Rai Bahadur Thandalam Gopala Rao (तंडलं गोपाळ राव, தண்டலம் கோபால் ராவ்) (c. 1832 – 11 May 1886) was an Indian educator who, along with William Archer Porter, was responsible for the growth of the Government Arts College, Kumbakonam in its early stages.

== Early life ==

Gopala Rao was born in a Thanjavur Marathi family in the village of Ganapathi Agraharam near Kumbakonam. His grandfather Thandalam Jeevanna (also known as Ramachandra Pandit) had worked as a Tahsildar in the service of the British East India Company, while his father Raghava Punt served as a revenue officer under Serfoji II.

During Rao's infancy, the family moved to Tiruvadi and from there to Travancore where Gopala Rao served in the Travancore service. Gopala Rao had little schooling but achieved proficiency in Marathi, Sanskrit and English. At the age of 17, Gopala Rao was employed as a clerk in the office of the collector of Tanjore. In 1851, he was promoted Manager of the Department of Public Works.

== Educational career ==

In 1854, Gopala Rao entered the educational department as First Assistant in the newly established provincial school (later Government Arts College) at Kumbakonam. Gopala Rao passed his matriculation in 1857 and graduated in arts from the Madras University in first class in 1859.
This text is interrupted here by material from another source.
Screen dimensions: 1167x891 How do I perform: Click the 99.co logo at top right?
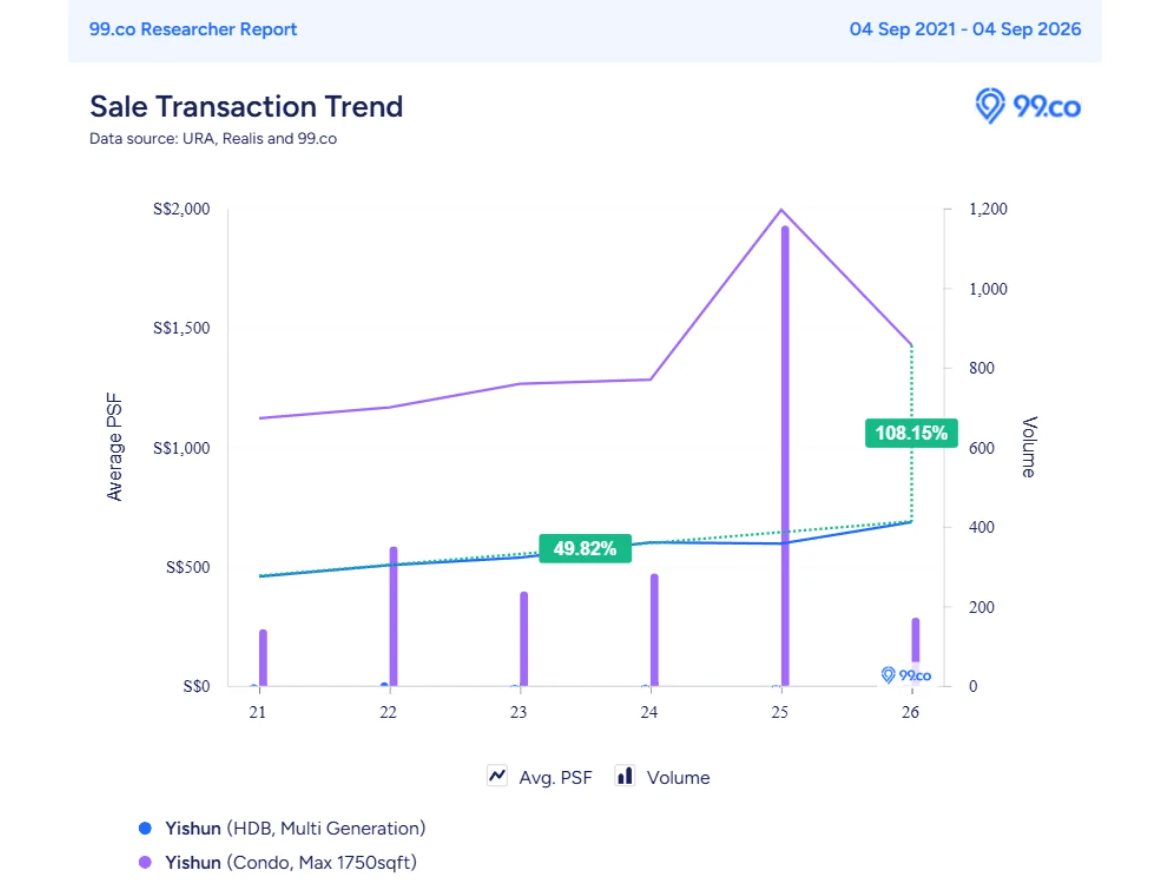[1027, 106]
In 1867, the provincial school at Kumbakonam was elevated to a government arts college. Gopala Rao and William Archer Porter were instrumental for its elevation. They were also credited with having built up the reputation of the college.

From 1870 to 1872, Gopala Rao acted as the Inspector of Schools, the first Indian to be appointed to the post. In reward for his success, Gopala Rao was made a fellow of the Madras University. In the same year, he succeeded William Archer Porter as the Principal of the Kumbakonam College and served till 1874. In 1878, Gopala Rao was appointed Professor of History and Political Economy at the Presidency College, Madras.

== Death ==

In 1883, Gopala Rao was struck with fever. He hurried to Kumbakonam for rest. Gopala Rao returned to Madras soon afterwards but died on 11 May 1886.